The Chairman of the Fed is back in the news; according to yesterday’s Daily Telegraph: “By the time QE2 ended two months ago, the Fed had ‘expanded its balance sheet’ by an astonishing $2,300bn since mid-2009.” That means it created new debt, and what has it to show for it?

According to George Trefgarne, QE was originally pioneered over 200 years ago in response to a banking crisis. In 1797, in the Restriction Period, a 2,000 brigade of Frenchmen undertook the last invasion of Britain, landing in Pembrokeshire. William Pitt the Younger was anxious to stop the public redeeming paper money for gold, which had been used to fight the war against France and to subsidise Britain’s Continental allies. Then there was a panic in 1825; the First World War was another period, the Stock Exchange was closed for several days and there was a series of capital controls to steer investment into the war effort. What Mr Trefgarne fails to appreciate is the difference between creating money and creating debt. The theory of QE is that the banks will be awash with cash and will then lend (ie sell at interest) to businesses, and that this will stimulate the economy; what they have been doing for the most part is sitting on it and earning free interest, after all, they got it for nothing – as Michael Burns told Press TV last month.

In these earlier eras, the money was spent into circulation debt-free, in 1914 for the war effort, as David Pidcock told us, and Professor Quigley before him. The Governments of Britain and America would be better advised either to spend this new money into circulation likewise, perhaps by new construction projects for wind, wave and solar energy that would reduce our dependence on oil, and create real jobs and ancillary industries into the bargain. It could also give it to needy individuals, groups and organisations, again debt-free. In a highly advanced economy where there is no shortage either of willing hands or goods and services, this need not be inflationary, and anyone who needs convincing otherwise should consult either The Absurdity Of The National Debt by the Duke of Bedford, The Money Trick by the Institute of Economic Democracy, or the halal version Banking Without Interest by Professor Siddiqi.
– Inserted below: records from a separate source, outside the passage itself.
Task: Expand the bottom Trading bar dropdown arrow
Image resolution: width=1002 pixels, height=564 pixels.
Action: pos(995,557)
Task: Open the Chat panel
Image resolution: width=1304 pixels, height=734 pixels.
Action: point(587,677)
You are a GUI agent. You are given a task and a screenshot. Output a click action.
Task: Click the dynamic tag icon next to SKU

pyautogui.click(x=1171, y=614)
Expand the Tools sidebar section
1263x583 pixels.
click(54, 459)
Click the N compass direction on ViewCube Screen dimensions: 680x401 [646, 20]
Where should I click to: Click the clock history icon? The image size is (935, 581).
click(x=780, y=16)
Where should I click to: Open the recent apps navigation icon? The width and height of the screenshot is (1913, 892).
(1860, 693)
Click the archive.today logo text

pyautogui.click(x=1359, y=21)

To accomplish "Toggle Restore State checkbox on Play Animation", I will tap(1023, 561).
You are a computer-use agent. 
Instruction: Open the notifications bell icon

There is one other suggestion that should be mooted; the Internet generates real wealth for all of us. It enables us to communicate instantaneously with our friends, customers, MPs...which is the main reason sending a letter is now so expensive. To list all the other things your friendly desktop PC allows you to do would take hours if not days, but most of us now obtain much of our news from it - instead of physical newspapers - and this has led to some newspaper publishers erecting paywalls. The Internet increases the wealth of the community without an accompanying increase of money, therefore there is also created, in effect, a shortage of purchasing power. One thing the Federal Reserve, the Bank of England and other central banks could do is create money debt-free and either give it to or spend it into circulation with the major Internet companies such as Google, Facebook, Microsoft, the larger ISPs and even the larger websites like the Internet Archive and those of major news and other corporations. Part of this new money could then “trickle down” to the smaller creators of wealth including (of course!) Digital Journal, film companies, record labels, and even major and not so major recording artists.

There is now a great movement afoot to remove the power of credit creation from the banks, but until the simple but sound ideas expounded by this movement permeate the walls of 11 Downing Street and 1600 Pennsylvania Avenue, we will continue to see poverty amidst plenty and our governments lurching from crisis to crisis while the banksters wax fat on our misery.